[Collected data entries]
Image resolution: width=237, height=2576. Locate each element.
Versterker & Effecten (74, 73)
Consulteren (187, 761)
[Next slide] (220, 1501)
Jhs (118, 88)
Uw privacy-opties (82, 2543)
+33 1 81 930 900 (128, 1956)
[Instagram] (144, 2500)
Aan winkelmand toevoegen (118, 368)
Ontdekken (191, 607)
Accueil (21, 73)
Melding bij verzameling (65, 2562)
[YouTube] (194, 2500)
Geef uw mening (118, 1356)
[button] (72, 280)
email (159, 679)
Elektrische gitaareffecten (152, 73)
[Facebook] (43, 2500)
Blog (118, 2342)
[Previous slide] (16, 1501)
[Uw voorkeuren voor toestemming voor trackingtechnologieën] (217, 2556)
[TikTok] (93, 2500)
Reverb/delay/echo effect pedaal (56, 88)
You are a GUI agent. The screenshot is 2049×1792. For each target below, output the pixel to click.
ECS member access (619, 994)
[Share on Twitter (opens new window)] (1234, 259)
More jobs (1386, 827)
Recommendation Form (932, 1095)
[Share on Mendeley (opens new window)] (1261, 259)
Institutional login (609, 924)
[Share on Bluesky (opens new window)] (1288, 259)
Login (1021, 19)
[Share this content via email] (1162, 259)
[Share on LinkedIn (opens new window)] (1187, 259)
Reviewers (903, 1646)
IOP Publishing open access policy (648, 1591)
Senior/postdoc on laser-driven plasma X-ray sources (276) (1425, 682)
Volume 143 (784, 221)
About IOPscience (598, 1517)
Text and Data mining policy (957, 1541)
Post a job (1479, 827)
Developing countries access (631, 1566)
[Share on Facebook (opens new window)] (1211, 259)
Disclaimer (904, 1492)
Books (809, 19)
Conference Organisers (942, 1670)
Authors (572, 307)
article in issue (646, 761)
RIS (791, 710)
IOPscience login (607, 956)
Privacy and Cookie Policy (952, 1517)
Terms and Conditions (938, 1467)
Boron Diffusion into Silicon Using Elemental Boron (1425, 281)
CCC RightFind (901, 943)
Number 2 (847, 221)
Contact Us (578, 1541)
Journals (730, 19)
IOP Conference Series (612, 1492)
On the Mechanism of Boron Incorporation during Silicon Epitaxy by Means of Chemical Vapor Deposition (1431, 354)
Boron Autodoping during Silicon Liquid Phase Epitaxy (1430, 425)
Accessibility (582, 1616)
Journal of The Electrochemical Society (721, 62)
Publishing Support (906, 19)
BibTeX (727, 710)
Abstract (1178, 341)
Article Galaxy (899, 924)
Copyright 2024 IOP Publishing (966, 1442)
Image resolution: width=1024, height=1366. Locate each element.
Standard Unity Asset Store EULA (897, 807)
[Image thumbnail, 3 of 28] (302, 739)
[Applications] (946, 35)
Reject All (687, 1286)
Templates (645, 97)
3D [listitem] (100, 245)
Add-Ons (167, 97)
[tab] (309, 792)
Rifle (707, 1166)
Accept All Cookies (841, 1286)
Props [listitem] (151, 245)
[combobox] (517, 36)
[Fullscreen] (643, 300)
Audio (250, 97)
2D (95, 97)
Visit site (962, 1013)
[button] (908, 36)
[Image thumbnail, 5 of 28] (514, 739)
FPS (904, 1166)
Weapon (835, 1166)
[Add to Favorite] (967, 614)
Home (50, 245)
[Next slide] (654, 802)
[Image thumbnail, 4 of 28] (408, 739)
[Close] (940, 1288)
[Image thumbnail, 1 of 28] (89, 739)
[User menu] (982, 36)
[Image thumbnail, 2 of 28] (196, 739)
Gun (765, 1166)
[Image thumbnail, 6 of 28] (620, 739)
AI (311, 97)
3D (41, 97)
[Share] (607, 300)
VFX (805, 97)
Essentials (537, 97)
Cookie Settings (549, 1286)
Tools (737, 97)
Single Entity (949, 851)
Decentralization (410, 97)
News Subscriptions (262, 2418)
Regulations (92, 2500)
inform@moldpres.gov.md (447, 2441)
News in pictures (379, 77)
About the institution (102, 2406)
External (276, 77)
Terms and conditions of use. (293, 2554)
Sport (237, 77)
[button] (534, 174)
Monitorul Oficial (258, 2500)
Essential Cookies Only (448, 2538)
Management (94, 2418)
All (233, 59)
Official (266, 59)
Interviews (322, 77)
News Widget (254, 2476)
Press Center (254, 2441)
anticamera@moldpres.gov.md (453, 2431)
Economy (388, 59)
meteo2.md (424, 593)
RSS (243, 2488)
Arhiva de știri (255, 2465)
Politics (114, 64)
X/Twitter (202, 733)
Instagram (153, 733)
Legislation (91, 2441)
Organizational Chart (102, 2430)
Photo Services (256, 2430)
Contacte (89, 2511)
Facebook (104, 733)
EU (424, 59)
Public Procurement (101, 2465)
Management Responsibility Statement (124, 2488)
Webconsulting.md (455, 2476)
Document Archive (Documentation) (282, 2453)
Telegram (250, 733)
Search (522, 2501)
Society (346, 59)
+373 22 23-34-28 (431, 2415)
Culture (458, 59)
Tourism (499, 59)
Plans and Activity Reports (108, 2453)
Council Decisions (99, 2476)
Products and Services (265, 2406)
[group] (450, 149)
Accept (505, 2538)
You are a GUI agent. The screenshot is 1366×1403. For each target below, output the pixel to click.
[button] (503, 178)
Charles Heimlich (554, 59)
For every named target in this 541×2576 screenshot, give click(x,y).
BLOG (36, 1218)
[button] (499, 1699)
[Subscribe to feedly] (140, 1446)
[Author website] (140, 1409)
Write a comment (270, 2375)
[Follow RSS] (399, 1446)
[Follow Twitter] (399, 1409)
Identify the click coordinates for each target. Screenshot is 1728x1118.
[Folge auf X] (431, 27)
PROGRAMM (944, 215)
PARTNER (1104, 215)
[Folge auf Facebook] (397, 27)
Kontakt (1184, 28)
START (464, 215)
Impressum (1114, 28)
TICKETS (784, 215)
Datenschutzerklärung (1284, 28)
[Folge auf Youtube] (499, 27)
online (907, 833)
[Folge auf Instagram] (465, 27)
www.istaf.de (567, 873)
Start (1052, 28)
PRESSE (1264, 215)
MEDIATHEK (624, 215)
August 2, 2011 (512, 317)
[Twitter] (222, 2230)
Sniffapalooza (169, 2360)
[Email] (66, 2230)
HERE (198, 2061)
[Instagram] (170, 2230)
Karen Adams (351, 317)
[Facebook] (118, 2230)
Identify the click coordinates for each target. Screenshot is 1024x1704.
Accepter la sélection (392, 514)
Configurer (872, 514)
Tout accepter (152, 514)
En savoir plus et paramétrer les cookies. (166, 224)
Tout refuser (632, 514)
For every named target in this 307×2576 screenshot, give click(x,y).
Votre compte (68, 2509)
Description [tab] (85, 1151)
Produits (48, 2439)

• **Problem**
Until the last line is reached, keep transcribing the data exactly.

• **Answer space**
Image resolution: width=237, height=2576. Locate each element.
Versterker & Effecten (74, 73)
Consulteren (187, 761)
[Next slide] (220, 1501)
Jhs (118, 88)
Uw privacy-opties (82, 2543)
+33 1 81 930 900 (128, 1956)
[Instagram] (144, 2500)
Aan winkelmand toevoegen (118, 368)
Ontdekken (191, 607)
Accueil (21, 73)
Melding bij verzameling (65, 2562)
[YouTube] (194, 2500)
Geef uw mening (118, 1356)
[button] (72, 280)
email (159, 679)
Elektrische gitaareffecten (152, 73)
[Facebook] (43, 2500)
Blog (118, 2342)
[Previous slide] (16, 1501)
[Uw voorkeuren voor toestemming voor trackingtechnologieën] (217, 2556)
[TikTok] (93, 2500)
Reverb/delay/echo effect pedaal (56, 88)
You are a GUI agent. The screenshot is 2049×1792. For each target below, output the pixel to click.
ECS member access (619, 994)
[Share on Twitter (opens new window)] (1234, 259)
More jobs (1386, 827)
Recommendation Form (932, 1095)
[Share on Mendeley (opens new window)] (1261, 259)
Institutional login (609, 924)
[Share on Bluesky (opens new window)] (1288, 259)
Login (1021, 19)
[Share this content via email] (1162, 259)
[Share on LinkedIn (opens new window)] (1187, 259)
Reviewers (903, 1646)
IOP Publishing open access policy (648, 1591)
Senior/postdoc on laser-driven plasma X-ray sources (276) (1425, 682)
Volume 143 (784, 221)
About IOPscience (598, 1517)
Text and Data mining policy (957, 1541)
Post a job (1479, 827)
Developing countries access (631, 1566)
[Share on Facebook (opens new window)] (1211, 259)
Disclaimer (904, 1492)
Books (809, 19)
Conference Organisers (942, 1670)
Authors (572, 307)
article in issue (646, 761)
RIS (791, 710)
IOPscience login (607, 956)
Privacy and Cookie Policy (952, 1517)
Terms and Conditions (938, 1467)
Boron Diffusion into Silicon Using Elemental Boron (1425, 281)
CCC RightFind (901, 943)
Number 2 (847, 221)
Contact Us (578, 1541)
Journals (730, 19)
IOP Conference Series (612, 1492)
On the Mechanism of Boron Incorporation during Silicon Epitaxy by Means of Chemical Vapor Deposition (1431, 354)
Boron Autodoping during Silicon Liquid Phase Epitaxy (1430, 425)
Accessibility (582, 1616)
Journal of The Electrochemical Society (721, 62)
Publishing Support (906, 19)
BibTeX (727, 710)
Abstract (1178, 341)
Article Galaxy (899, 924)
Copyright 2024 IOP Publishing (966, 1442)
Image resolution: width=1024, height=1366. Locate each element.
Standard Unity Asset Store EULA (897, 807)
[Image thumbnail, 3 of 28] (302, 739)
[Applications] (946, 35)
Reject All (687, 1286)
Templates (645, 97)
3D [listitem] (100, 245)
Add-Ons (167, 97)
[tab] (309, 792)
Rifle (707, 1166)
Accept All Cookies (841, 1286)
Props [listitem] (151, 245)
[combobox] (517, 36)
[Fullscreen] (643, 300)
Audio (250, 97)
2D (95, 97)
Visit site (962, 1013)
[button] (908, 36)
[Image thumbnail, 5 of 28] (514, 739)
FPS (904, 1166)
Weapon (835, 1166)
[Add to Favorite] (967, 614)
Home (50, 245)
[Next slide] (654, 802)
[Image thumbnail, 4 of 28] (408, 739)
[Close] (940, 1288)
[Image thumbnail, 1 of 28] (89, 739)
[User menu] (982, 36)
[Image thumbnail, 2 of 28] (196, 739)
Gun (765, 1166)
[Image thumbnail, 6 of 28] (620, 739)
AI (311, 97)
3D (41, 97)
[Share] (607, 300)
VFX (805, 97)
Essentials (537, 97)
Cookie Settings (549, 1286)
Tools (737, 97)
Single Entity (949, 851)
Decentralization (410, 97)
News Subscriptions (262, 2418)
Regulations (92, 2500)
inform@moldpres.gov.md (447, 2441)
News in pictures (379, 77)
About the institution (102, 2406)
External (276, 77)
Terms and conditions of use. (293, 2554)
Sport (237, 77)
[button] (534, 174)
Monitorul Oficial (258, 2500)
Essential Cookies Only (448, 2538)
Management (94, 2418)
All (233, 59)
Official (266, 59)
Interviews (322, 77)
News Widget (254, 2476)
Press Center (254, 2441)
anticamera@moldpres.gov.md (453, 2431)
Economy (388, 59)
meteo2.md (424, 593)
RSS (243, 2488)
Arhiva de știri (255, 2465)
Politics (114, 64)
X/Twitter (202, 733)
Instagram (153, 733)
Legislation (91, 2441)
Organizational Chart (102, 2430)
Photo Services (256, 2430)
Contacte (89, 2511)
Facebook (104, 733)
EU (424, 59)
Public Procurement (101, 2465)
Management Responsibility Statement (124, 2488)
Webconsulting.md (455, 2476)
Document Archive (Documentation) (282, 2453)
Telegram (250, 733)
Search (522, 2501)
Society (346, 59)
+373 22 23-34-28 (431, 2415)
Culture (458, 59)
Tourism (499, 59)
Plans and Activity Reports (108, 2453)
Council Decisions (99, 2476)
Products and Services (265, 2406)
[group] (450, 149)
Accept (505, 2538)
You are a GUI agent. The screenshot is 1366×1403. For each target below, output the pixel to click.
[button] (503, 178)
Charles Heimlich (554, 59)
For every named target in this 541×2576 screenshot, give click(x,y).
BLOG (36, 1218)
[button] (499, 1699)
[Subscribe to feedly] (140, 1446)
[Author website] (140, 1409)
Write a comment (270, 2375)
[Follow RSS] (399, 1446)
[Follow Twitter] (399, 1409)
Identify the click coordinates for each target. Screenshot is 1728x1118.
[Folge auf X] (431, 27)
PROGRAMM (944, 215)
PARTNER (1104, 215)
[Folge auf Facebook] (397, 27)
Kontakt (1184, 28)
START (464, 215)
Impressum (1114, 28)
TICKETS (784, 215)
Datenschutzerklärung (1284, 28)
[Folge auf Youtube] (499, 27)
online (907, 833)
[Folge auf Instagram] (465, 27)
www.istaf.de (567, 873)
Start (1052, 28)
PRESSE (1264, 215)
MEDIATHEK (624, 215)
August 2, 2011 (512, 317)
[Twitter] (222, 2230)
Sniffapalooza (169, 2360)
[Email] (66, 2230)
HERE (198, 2061)
[Instagram] (170, 2230)
Karen Adams (351, 317)
[Facebook] (118, 2230)
Identify the click coordinates for each target. Screenshot is 1024x1704.
Accepter la sélection (392, 514)
Configurer (872, 514)
Tout accepter (152, 514)
En savoir plus et paramétrer les cookies. (166, 224)
Tout refuser (632, 514)
For every named target in this 307×2576 screenshot, give click(x,y).
Votre compte (68, 2509)
Description [tab] (85, 1151)
Produits (48, 2439)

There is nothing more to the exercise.